- TASK DESCRIPTION
Instruction for the data below: set down exactly the lines from the line with "The width and height of the screenshot is (1409, 840)." to the line with "This screenshot has", inclusive, and no others.

━━ LISTED ENTRIES

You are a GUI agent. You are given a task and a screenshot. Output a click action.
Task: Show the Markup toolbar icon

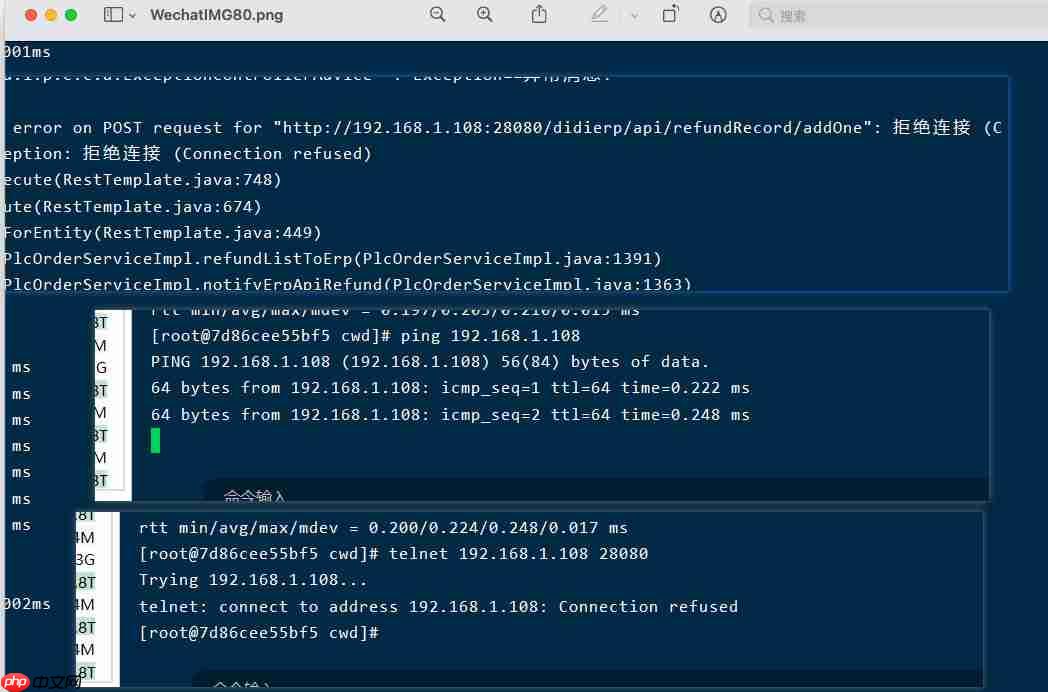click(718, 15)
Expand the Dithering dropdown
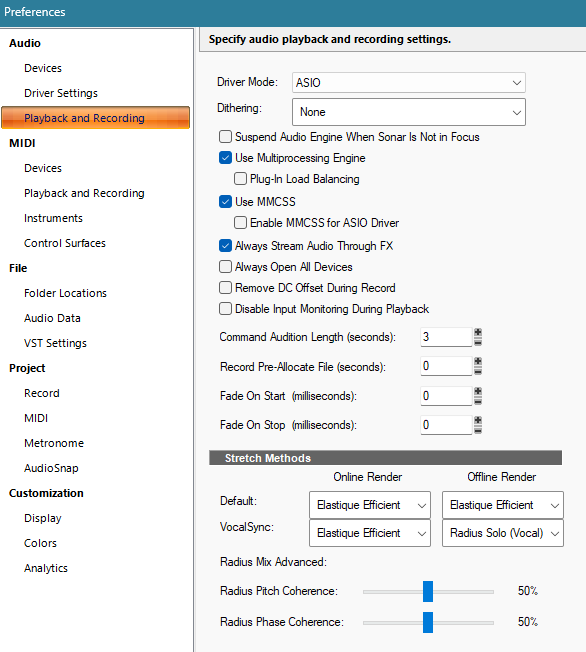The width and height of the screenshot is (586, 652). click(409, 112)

━━━━
━━ LISTED ENTRIES

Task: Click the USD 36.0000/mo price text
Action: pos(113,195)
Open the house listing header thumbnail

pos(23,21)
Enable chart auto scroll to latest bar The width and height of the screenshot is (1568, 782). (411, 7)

━━━━
━━ LISTED ENTRIES

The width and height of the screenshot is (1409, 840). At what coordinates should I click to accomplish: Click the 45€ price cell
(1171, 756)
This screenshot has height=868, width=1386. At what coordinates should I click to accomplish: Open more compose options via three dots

━━━━

- TASK RESPONSE
The width and height of the screenshot is (1409, 840). At what coordinates should I click to accomplish: Click the 45€ price cell
(1171, 756)
This screenshot has height=868, width=1386. At what coordinates should I click to accomplish: Open more compose options via three dots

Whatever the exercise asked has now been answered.